It can be difficult for both parents and children when a child struggles with anger. Some children become frustrated easily and may react strongly to seemingly minor situations. They may yell, have emotional outbursts, or even become aggressive.

When a child’s anger interferes with their relationships or overall quality of life, it is important to help them learn healthy ways to manage their emotions. In some cases, guidance from a mental health professional can also be very helpful.


Teach Your Child About Feelings

Children are more likely to lash out when they don’t understand their emotions or cannot express them verbally.

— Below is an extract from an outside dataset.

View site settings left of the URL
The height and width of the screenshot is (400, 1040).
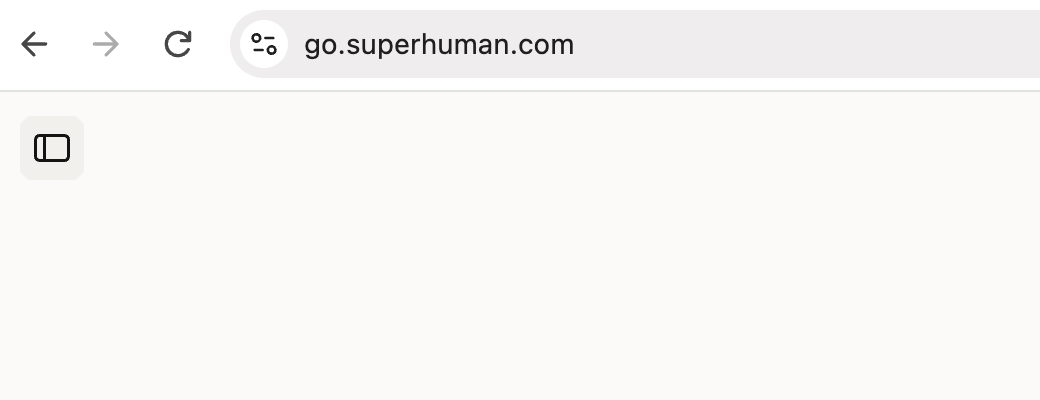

  • A child who cannot say “I’m mad” may show anger through aggressive behavior.
  • A child who cannot recognize sadness may misbehave to seek attention.

How to Help:

  • Start by teaching basic feeling words such as mad, sad, happy, and scared.
  • Label your child’s emotions by saying, “It looks like you feel really angry right now.”
  • Over time, help them learn more advanced emotion words such as frustrated, disappointed, worried, and lonely.

As children learn to identify and name their emotions, they gain better control over their reactions.


Create an Anger Thermometer

An anger thermometer helps children recognize when their anger is rising.

How to Make One:

  • Draw a large thermometer on paper.
  • Number it from 0 to 10:
    • 0 = No anger at all
    • 5 = Medium anger
    • 10 = The most anger ever

When your child is calm, discuss what each level feels like:

  • Level 0: Smiling and relaxed
  • Level 2: Face feels warm
  • Level 5: Angry facial expression
  • Level 7: Clenched fists
  • Level 10: Feeling out of control

This tool helps children recognize early signs of anger and understand that calming strategies can help cool them down before anger escalates.


Develop a Calm-Down Plan

Teach children what to do when they start feeling angry.

Instead of acting out, encourage them to:

  • Go to their room or a designated calming corner
  • Color, read a book, or do another relaxing activity

Create a Calm-Down Kit

Include items such as:

  • Coloring books and crayons
  • A favorite book
  • Stickers or a small toy
  • A soothing-scented lotion

When your child is upset, say: “Go get your calm-down kit.”
This helps them learn to take responsibility for calming themselves.


Cultivate Anger Management Skills

Teaching specific anger management techniques can be very effective.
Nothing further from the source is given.